Wir haben es in Holland jedoch nicht nur mit einem Mehrparteiensystem zu tun, sondern auch mit einem äußerst proportionalen repräsentativem System ohne Fünf-Prozent-Hürde und Wahlkreissystem. Deshalb kann jede kleine Partei Sitze im Parlament erobern, was eine ziemlich fragmentierte politische Landschaft zur Folge hat. Der niederländische Hang zu „calvinistischem“ Sektierertum glich jedoch eine politische Kultur der Konsenssuche und der friedlichen Verhandlung unter den Eliten aus, die mit dem so genannten Poldermodell in den industriellen Beziehungen des Landes vergleichbar ist.

Die Existenz eines Mehrparteiensystems und die Notwendigkeit, Koalitionsregierungen zu bilden, müssen allein noch nicht zu politischer Instabilität führen. Warum zeigen sich politische Beobachter dann in der letzten Zeit so besorgt über die Instabilität des Parteiensystems? Der Grund, so glauben wir, liegt nicht im Parteiensystem selbst, sondern in der turbulenten Natur des politischen Lebens seit Beginn des neuen Jahrhunderts. Diese Turbulenzen können sowohl mit Entwicklungen auf der Nachfrageseite (Wählerpräferenzen und neue gesellschaftliche Konfliktlinien oder cleavages) als auch auf der Angebotsseite (Parteien und Regierungseliten) erklärt werden.

Mehr Gemeinsamkeiten als bloß eine Grenze

Auf der Nachfrageseite haben Globalisierung, Einwanderung und wirtschaftlicher Strukturwandel zu einer Neuverteilung der Chancen von Menschen, Unternehmen und Regionen geführt. Das hat neue cleavages geschaffen. Auf der Angebotsseite haben sich die etablierten Parteien der Mitte – ob halbherzig oder aus voller Überzeugung – allesamt daran gemacht, die nationalen Wohlfahrtsstaaten an die neue Weltordnung anzupassen. Damit erzeugen sie Unsicherheit, Instabilität und ein Grundgefühl ständiger Bewegung („flux“). So entsteht rechts und links Raum für neue politische „Unternehmer“.

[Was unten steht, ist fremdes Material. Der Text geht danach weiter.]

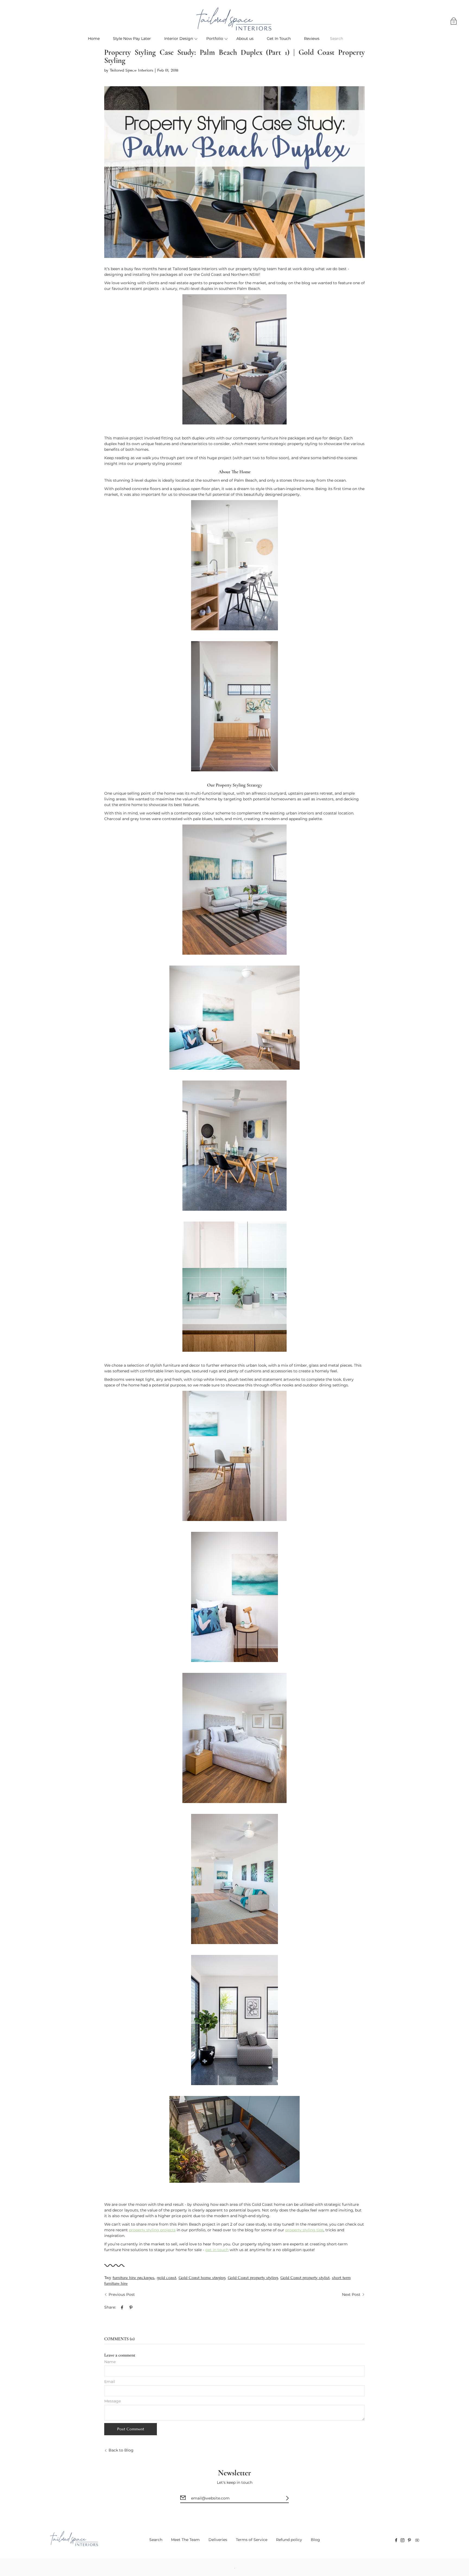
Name (110, 2361)
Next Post (351, 2294)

Mit Blick auf die Angebotsseite haben Deutschland und die Niederlande mehr gemeinsam als nur eine Grenze. Die politischen Nachkriegssysteme beider Länder waren dominiert von jeweils zwei großen Volksparteien, der Sozialdemokratie und der Christdemokratie. Dabei haben die Christdemokraten in beiden Ländern seit dem Zweiten Weltkrieg mit relativ kurzen Unterbrechungen regiert. Wie entscheidend der christdemokratische Einfluss für die spezifische Konstruktion der Wohlfahrtstaatlichkeit in beiden Gesellschaften gewesen ist, hat erst jüngst der niederländische Politologe Kees van Kersbergen in seinem Buch Social Capitalism: A Study of Christian Democracy and the Welfare State (2007) gezeigt und damit der Wohlfahrtsstaatentypologie von Gøsta Esping-Andersen ein weiteres Kapitel hinzugefügt.

Rheinische Modelle im Übergang

Aufgrund des Einflusses christdemokratischer Ideen und Politiken sind van Kersbergen zufolge sowohl in den Niederlanden als auch Deutschland sehr spezifische Typen von Wohlfahrtsstaaten entstanden, charakterisiert durch korporatistische Verhandlungssysteme sowie ein besonderes Verständnis von sozialer Sicherheit („sozialer Kapitalismus“). Damit verbunden sind zugleich spezifische Nachteile. Im Unterschied zum „sozialdemokratischen“ skandinavischen Modell, standen in unseren Wohlfahrtsstaaten passive Transferzahlungen mit starker Ausrichtung auf Familien im Vordergrund, während aktive Arbeitsmarktpolitik und die Beteiligung von Frauen am Erwerbsleben vernachlässigt wurden.

In den frühen neunziger Jahren begann die PvdA, diesen Typus von Wohlfahrtsstaat zu reformieren; die SPD schlug gegen Ende des Jahrzehnts und besonders ab 2003 denselben Kurs ein. Für die niederländischen Sozialdemokraten war unter diesem Gesichtspunkt die von Wim Kok angeführte sozial-liberale „lila“ Koalition der Wendepunkt; in Deutschland war es die Ära Schröder mit den Arbeitsmarkt- und Sozialreformen der „Agenda 2010“. In beiden Staaten sah es 1998 so aus, als gelänge den Sozialdemokraten – mit Vorstößen weit hinein in traditionell christdemokratisch besetztes Gebiet – die wahlpolitische Eroberung der gesellschaftlichen Mitte. In den Niederlanden war die Rede davon, dass die Christdemokratie nach und nach ganz verschwinden könnte. Und auch in Deutschland machte sich Bundeskanzler Schröder aus Anlass der CDU-Spendenaffäre 1999 öffentlich Sorgen um den Fortbestand der Christdemokraten als Volkspartei. Doch wie man weiß, sind Wiedergeburten im Fall der christdemokratischen Parteien umso wahrscheinlicher, je schwerer sie unter Feuer stehen.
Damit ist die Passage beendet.